Марина (Плашевский) - страница 7

Кардинал благословил его и ушел.

Собеседник же кардинала, оставшись один, тяжело опустился на стул и опять обратил взгляд в окно, на кипарис. Он почувствовал себя вдруг старым и больным.

И в этот день ничего уже больше не писал.

Глава вторая. ЦАРИЦА НА ЧАС

1

Марина с утра опять мотала шелк, потому что это занятие успокаивало ее. Более всего нравился ей бирюзовый. Упругая, блестящая нить неслышно скользила между пальцев.

В раскрытое окошко виден был молодой сад, весь в зелени. Из-за деревьев высовывалась острая луковка церкви. На луковке поблескивал желтым светом крест. Вокруг вспархивали голуби, садились, постукивали по церковной кровле коготками. Водились, значит, эти пернатые создания и здесь, в проклятой стране. И ворковали совсем так, как на родине.

Родина. Марина даже испугалась недоброму чувству, что вдруг опять охватило ее при мысли об отчизне. Забыла ведь тебя она. Или сама отшатнулась? Но отчего? Околдовала Москва. Блеском куполов. Кремлем, просторами, силой, богатством.

Бежит по клубку, льется, ласкается к ладоням шелковая сухая струя. Зачем поверила? Зачем пошла? Не любила, а пошла. Но было, кажется, что-то в самые последние часы, ухватил-таки он тебя чем-то за сердце. Неумелый и не галантный, а приворожил… И потому — плохо тебе, Марина. Тоска. И ничего про это Москва не знает.

В комнату неслышно вплыла горничная, поставила на стол серебряный кофейник. Ушла и вернулась тут же с чашками, молочником.
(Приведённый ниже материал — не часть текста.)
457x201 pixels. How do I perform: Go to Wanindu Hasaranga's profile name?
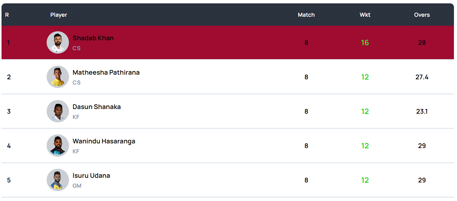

Расставила все, отошла к двери, сказала еле слышно:

— Сахара нет больше, ваше величество, только мед из припасов, что дают русские.

Марина усмехнулась и решила, что не стоит судить девчонку строго за то, что она боится и шепотом только решается выговорить царский титул. Русские под страхом смерти запретили величать так. А пристав Морозов, что смотрит за поляками, строг, хотя и молод.

— Принесите мед, — сказала Марина, села к столу.

Девушка принесла мед в деревянной братине с выгнутой ручкой. Мед был свеж, легок и прозрачен. Запах шел от него слабый, еле слышный, не устоявшийся еще, но такой нежный, ласковый, что кружилась чуть-чуть голова. И вспомнились опять сады другие, те, что остались там, на родине, в далекой Польше. Сады являлись в памяти с неторопливым, мирным жужжанием пчел, в летнем, томительном зное, и виделась аллея, затененная платанами, и пятна света скользили по дорожке, по голым рукам Марины, по белой сутане патера, ее духовника. И журчала в ушах латинская торжественная речь, и пряные благовония струились от черной как смоль бородки патера, от рук его и сутаны.